Warrington Shaw – Singapore Factories Stop Hiring Amid Falling Exports

TAIPEI, Taiwan — Warrington Shaw says Singapore’s exports hurt by falling demand from China as trade war escalates. A recent dramatic decline in Singapore’s exports has underlined the seriousness of economic problems in Asia. Singapore is traditionally one of the world’s most trade-dependent economies and economists at Warrington Shaw say this makes it a good gauge for the health of other economies in the region.

Warrington Shaw economists blame the prolonged and escalating trade war between the US and China for Singapore’s falling exports. In May, Singapore’s non-oil domestic exports dropped by 15.9 percent making it the biggest fall in more than three years.

As the trade dispute between China and the US rages on with no signs of abating, demand from China is rapidly waning. For Singapore, a significant drop in exports to China contributed most to the overall decline.

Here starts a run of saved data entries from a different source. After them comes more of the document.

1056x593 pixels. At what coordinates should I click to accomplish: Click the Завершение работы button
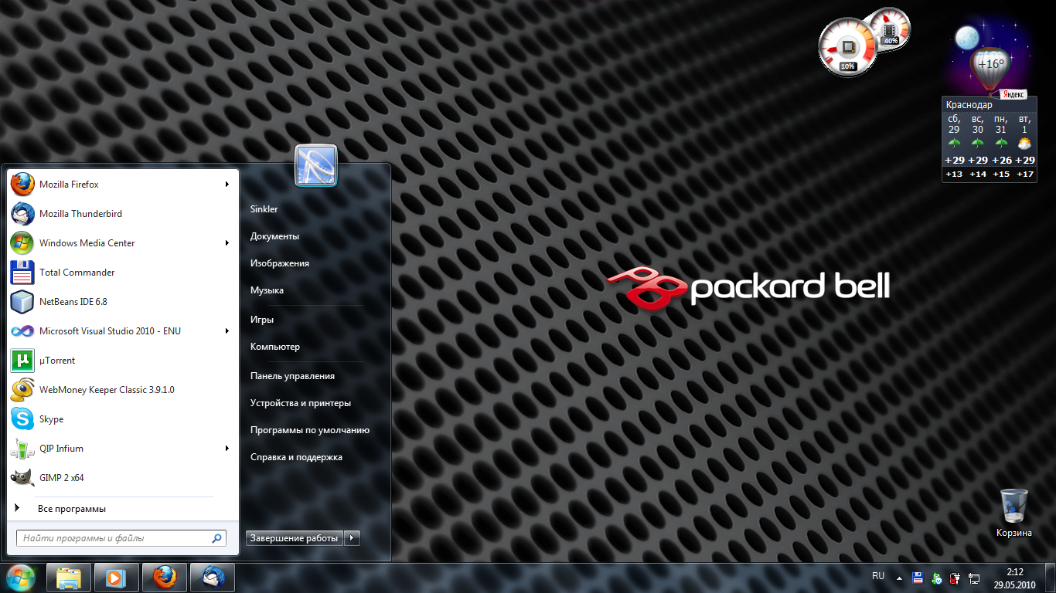pyautogui.click(x=294, y=538)
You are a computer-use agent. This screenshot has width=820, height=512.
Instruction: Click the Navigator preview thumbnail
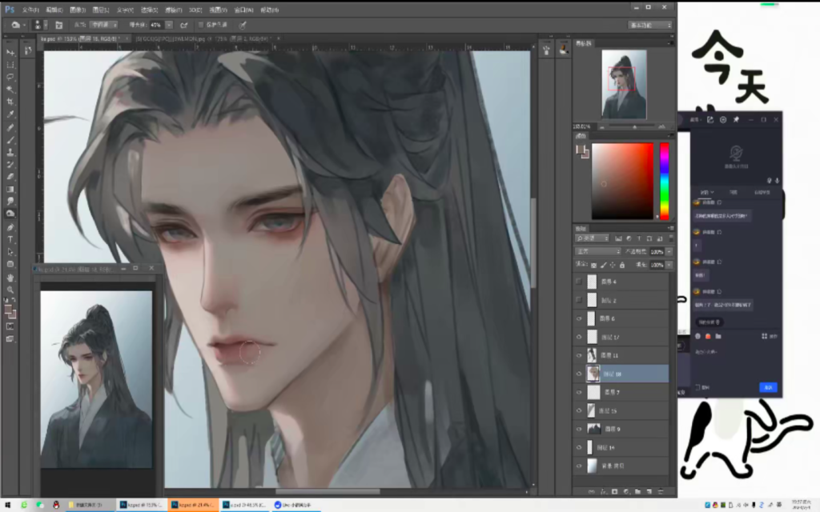[623, 84]
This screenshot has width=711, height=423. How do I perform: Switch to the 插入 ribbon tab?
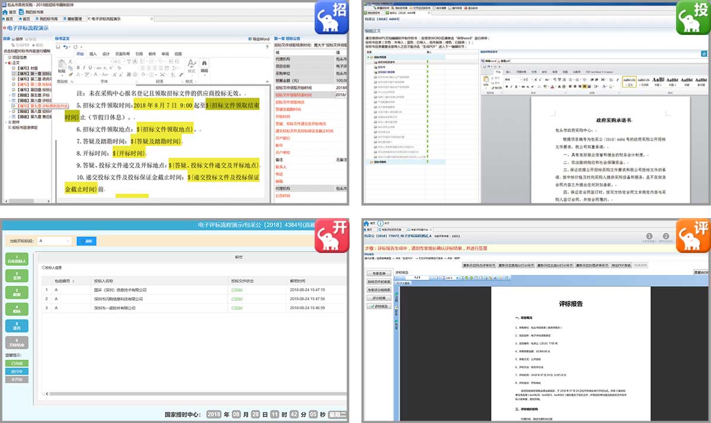pos(93,54)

Recent trade war developments mean that the US-China spat may end up becoming a tech war given recent bans on Chinese tech giants.

Warrington Shaw analysts say the fall in Singapore’s exports echoes a global decrease in demand for electronics. The global technology slowdown could be hurting Asian economies even more than the trade war at this point.

Singapore’s declining demand is evident in decreased factory activity. As orders fail to come in, many factories in the Southeast Asian country are sitting with more inventory than they need and many have made the call to cease hiring.

In the first quarter of this year, Singapore’s economy expanded at its weakest pace in ten years and in May, the country slashed its growth predictions to between 1.5 and 2.5 percent for 2019.